Duke tried to make sense of it, fishing in his memories of high school science for something rational. Was there some kind of enzyme in blood that eradicated rust? He doubted it. Was it the heat of the blood? No, that couldn’t be right, because spit would be just as warm, especially after more than a minute on the cloth.
Which left . . . what?
He rubbed again, but there wasn’t much of the blood left and the effect was diminishing. He tried spit again and got nothing. Even an industrial abrasive didn’t work.
“The hell . . . ?” he asked the robot.
Farmboy said nothing.
Duke sagged a little, though he had no real idea what he was depressed about. So he’d cleaned a patch of metal. Big frigging deal. All that meant was that Farmboy was a minimally cleaner piece of junk.
He punched the robot. Not too hard. Enough to make his knuckles hurt, though.
“Damn it,” he growled. Then suddenly he was coughing again. Harder. So much harder. It struck him so fast there was no time to brace himself, no time to even cover his face. He caved forward as forcefully as if he’d been punched in the gut and only just managed to keep from smashing his face on the robot by slapping his palms against the cold metal. The coughs racked him, tore at him, pummeled him from the inside out. Spit and blood splatted on Farmboy’s chest and across the sensitive circuits inside the open panel. There were no sparks, of course, because Farmboy was dead.
Duke coughed, feeling the weight of each spasm as it pushed him down, making his head bow down between his trembling arms. It felt like he was surrendering. Like he was giving up. Being forced to admit that this was how it was going to be. Not a holding pattern, propped up by pills and careful living. Not a slow slide down.
No. The cough was immediate and it was huge. It was a great big fist and it was going to smash him. Maybe not this minute, but soon. Without doubt, soon.
Fresh blood splashed across the robot’s chest. He was dying, right here, right now.

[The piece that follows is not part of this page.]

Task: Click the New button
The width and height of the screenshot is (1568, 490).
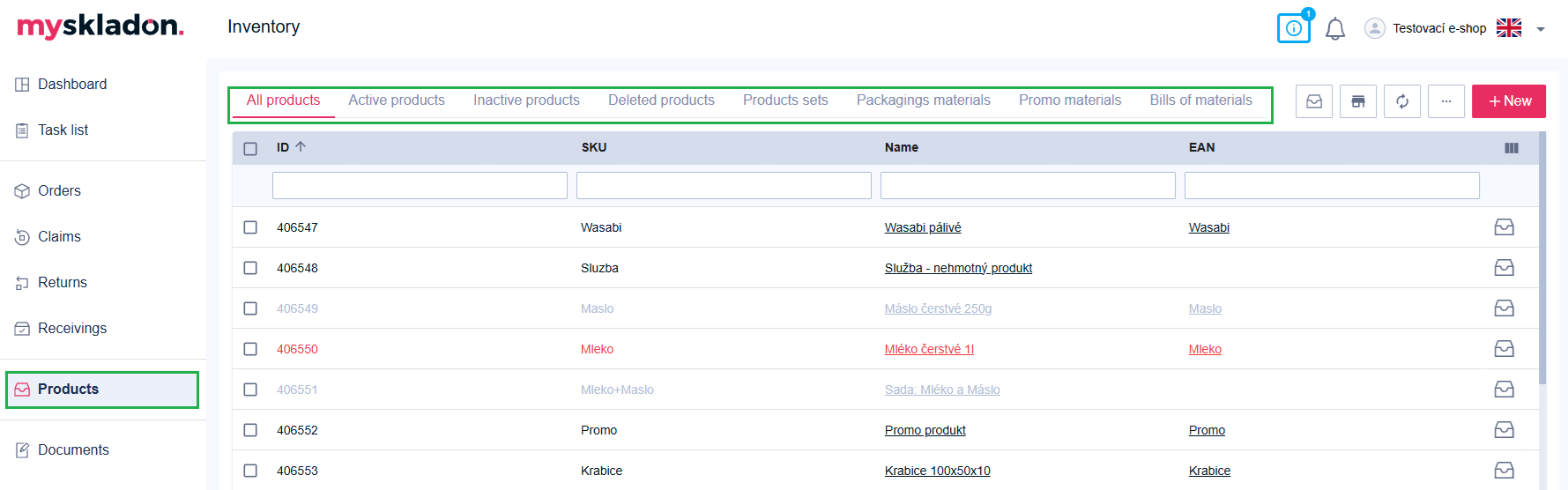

He could feel his own internal systems shutting down.
I’m sorry, he thought, wishing he could shout those words so that everyone who’d ever loved him could hear them.
He coughed for five long, brutal minutes, and then he leaned there, gasping, tears running down his face, blood running hot over his lower lip and hanging in fat drops from his chin. Sweat, cold and greasy, beading on his forehead and trickling over the knobs of his spine.
The minute hands seemed to fall off the clock for him, and Duke had no idea at all how long he stayed in that position, hands braced against the fall all the way down. When he could speak, it was to gasp a single word.
“Please . . .”
Said over and over again.
When he could finally stand and walk, it took him twenty minutes to go all the way home. All those thousands of miles from the barn to the house.